Les industriels de l’aéronautique ont tenté jeudi de contenir une série de tensions croissantes, après qu’un organisme mené par Airbus a exhorté l’Union européenne à répondre aux nouveaux droits de douane imposés par le président américain Donald Trump, tandis qu’une des plus grandes compagnies aériennes européennes a mis en garde contre une hausse des prix des billets.

Les avions, moteurs, pièces détachées et composants, allant des trains d’atterrissage aux sièges, sont exposés à une hausse des coûts, ce qui pourrait perturber les préparatifs pour la haute saison estivale, ont alerté plusieurs experts du secteur.

“Ce sera chaotique.

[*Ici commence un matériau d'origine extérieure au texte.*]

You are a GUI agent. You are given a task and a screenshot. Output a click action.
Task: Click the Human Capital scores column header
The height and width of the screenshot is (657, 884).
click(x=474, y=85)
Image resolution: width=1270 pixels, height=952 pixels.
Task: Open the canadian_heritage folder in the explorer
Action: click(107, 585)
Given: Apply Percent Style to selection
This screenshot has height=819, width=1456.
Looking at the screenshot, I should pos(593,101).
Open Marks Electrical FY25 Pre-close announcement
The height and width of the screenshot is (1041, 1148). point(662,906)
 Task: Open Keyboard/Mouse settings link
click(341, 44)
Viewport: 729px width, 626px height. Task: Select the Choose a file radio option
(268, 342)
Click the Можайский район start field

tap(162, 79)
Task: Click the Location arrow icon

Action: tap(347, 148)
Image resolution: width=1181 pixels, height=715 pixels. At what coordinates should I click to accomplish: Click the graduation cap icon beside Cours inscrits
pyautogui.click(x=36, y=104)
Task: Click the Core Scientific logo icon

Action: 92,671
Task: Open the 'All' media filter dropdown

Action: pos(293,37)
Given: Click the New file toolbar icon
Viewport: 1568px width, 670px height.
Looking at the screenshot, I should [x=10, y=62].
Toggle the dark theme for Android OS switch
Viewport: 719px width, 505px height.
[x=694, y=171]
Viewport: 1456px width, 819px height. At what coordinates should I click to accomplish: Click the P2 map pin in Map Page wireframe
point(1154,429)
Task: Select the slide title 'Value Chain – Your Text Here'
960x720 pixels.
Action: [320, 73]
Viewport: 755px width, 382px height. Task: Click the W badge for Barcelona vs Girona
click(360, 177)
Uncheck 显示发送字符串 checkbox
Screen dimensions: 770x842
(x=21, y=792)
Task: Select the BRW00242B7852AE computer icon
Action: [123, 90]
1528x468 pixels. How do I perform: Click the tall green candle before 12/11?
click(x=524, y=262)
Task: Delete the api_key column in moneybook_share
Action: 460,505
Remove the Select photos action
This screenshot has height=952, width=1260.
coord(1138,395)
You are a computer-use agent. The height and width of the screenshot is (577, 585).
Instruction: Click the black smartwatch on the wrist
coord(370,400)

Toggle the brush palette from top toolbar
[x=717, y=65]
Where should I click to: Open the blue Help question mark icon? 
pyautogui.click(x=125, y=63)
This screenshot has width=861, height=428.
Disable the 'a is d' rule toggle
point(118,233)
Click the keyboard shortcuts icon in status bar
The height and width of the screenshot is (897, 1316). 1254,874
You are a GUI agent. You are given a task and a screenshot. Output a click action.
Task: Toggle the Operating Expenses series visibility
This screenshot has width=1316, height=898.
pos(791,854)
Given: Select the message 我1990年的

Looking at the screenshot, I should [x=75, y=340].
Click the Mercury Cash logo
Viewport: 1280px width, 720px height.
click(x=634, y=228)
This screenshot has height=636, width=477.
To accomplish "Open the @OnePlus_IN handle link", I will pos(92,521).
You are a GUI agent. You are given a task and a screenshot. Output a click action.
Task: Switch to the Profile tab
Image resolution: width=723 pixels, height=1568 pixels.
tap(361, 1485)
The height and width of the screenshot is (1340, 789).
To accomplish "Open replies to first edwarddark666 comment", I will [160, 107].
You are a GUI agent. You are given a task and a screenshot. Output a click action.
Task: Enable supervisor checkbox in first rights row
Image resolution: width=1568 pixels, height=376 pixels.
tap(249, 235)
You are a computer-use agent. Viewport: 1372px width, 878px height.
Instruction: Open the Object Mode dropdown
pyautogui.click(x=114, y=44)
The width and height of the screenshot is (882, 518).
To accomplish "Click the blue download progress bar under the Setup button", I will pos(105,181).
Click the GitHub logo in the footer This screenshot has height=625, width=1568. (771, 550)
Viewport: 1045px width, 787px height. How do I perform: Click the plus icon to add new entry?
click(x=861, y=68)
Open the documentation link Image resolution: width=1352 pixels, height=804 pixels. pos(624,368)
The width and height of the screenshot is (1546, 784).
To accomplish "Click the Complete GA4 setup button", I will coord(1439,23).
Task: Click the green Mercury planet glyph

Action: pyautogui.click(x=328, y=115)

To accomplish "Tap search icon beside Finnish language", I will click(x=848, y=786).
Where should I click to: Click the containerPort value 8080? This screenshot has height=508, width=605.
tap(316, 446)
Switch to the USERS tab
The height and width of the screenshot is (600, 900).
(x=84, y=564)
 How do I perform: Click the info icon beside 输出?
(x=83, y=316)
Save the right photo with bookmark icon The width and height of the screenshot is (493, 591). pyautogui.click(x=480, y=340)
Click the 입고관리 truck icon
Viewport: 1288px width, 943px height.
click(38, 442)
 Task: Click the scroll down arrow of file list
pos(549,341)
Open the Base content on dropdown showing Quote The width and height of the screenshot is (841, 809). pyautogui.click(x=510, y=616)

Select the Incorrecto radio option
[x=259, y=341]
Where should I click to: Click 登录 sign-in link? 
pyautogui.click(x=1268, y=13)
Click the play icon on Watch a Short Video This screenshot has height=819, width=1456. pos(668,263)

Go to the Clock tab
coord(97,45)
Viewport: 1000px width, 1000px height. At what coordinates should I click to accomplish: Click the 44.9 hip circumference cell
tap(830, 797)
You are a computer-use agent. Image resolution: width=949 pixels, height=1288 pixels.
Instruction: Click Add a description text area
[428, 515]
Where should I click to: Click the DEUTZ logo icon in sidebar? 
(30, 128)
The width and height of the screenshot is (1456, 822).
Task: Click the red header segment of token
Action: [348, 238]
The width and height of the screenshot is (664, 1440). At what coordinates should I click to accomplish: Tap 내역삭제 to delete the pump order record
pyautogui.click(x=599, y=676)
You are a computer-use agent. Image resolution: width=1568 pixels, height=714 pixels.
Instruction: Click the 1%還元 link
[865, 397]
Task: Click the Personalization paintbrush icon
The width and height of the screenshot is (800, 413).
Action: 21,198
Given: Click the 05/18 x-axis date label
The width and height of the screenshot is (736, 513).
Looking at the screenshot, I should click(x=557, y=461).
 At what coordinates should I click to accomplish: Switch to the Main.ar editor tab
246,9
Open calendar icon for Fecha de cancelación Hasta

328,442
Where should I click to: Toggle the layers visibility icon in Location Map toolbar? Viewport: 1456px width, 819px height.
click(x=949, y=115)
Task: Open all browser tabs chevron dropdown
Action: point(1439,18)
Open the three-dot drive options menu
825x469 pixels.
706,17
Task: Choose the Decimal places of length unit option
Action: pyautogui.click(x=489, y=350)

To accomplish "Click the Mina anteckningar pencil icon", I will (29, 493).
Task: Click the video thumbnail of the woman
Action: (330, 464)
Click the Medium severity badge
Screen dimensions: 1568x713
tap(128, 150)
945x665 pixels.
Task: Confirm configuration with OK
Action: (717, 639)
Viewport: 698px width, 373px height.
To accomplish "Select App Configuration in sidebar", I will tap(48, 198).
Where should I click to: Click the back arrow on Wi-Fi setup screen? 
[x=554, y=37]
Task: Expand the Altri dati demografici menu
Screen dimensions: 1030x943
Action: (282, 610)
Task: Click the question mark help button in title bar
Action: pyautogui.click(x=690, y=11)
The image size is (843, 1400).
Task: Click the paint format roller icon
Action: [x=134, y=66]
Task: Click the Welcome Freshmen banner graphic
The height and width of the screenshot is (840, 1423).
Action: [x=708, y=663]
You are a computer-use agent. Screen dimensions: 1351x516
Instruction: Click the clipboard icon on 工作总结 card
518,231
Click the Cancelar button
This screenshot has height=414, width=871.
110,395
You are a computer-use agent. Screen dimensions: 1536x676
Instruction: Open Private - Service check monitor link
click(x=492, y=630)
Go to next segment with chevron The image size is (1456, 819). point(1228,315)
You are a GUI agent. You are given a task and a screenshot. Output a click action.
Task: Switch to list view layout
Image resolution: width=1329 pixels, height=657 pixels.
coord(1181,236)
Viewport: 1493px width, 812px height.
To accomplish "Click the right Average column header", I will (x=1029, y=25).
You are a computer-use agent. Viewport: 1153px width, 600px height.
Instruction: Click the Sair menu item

Cela crée une incertitude énorme en matière de demande, alors que les compagnies aériennes planifient leurs réseaux”, a déclaré Rob Morris, directeur mondial du cabinet de conseil Cirium Ascend, basé au Royaume-Uni.

Mercredi, Donald Trump a imposé des droits de douane généralisés sur les importations aux États-Unis, incluant une taxe de 20% sur les produits européens et de 10% sur ceux en provenance du Royaume-Uni, où est implanté le motoriste Rolls-Royce. Cette décision, plus sévère que prévu, a ébranlé un secteur aéronautique mondial pesant 150 milliards de dollars par an, pilier essentiel de l’économie globale.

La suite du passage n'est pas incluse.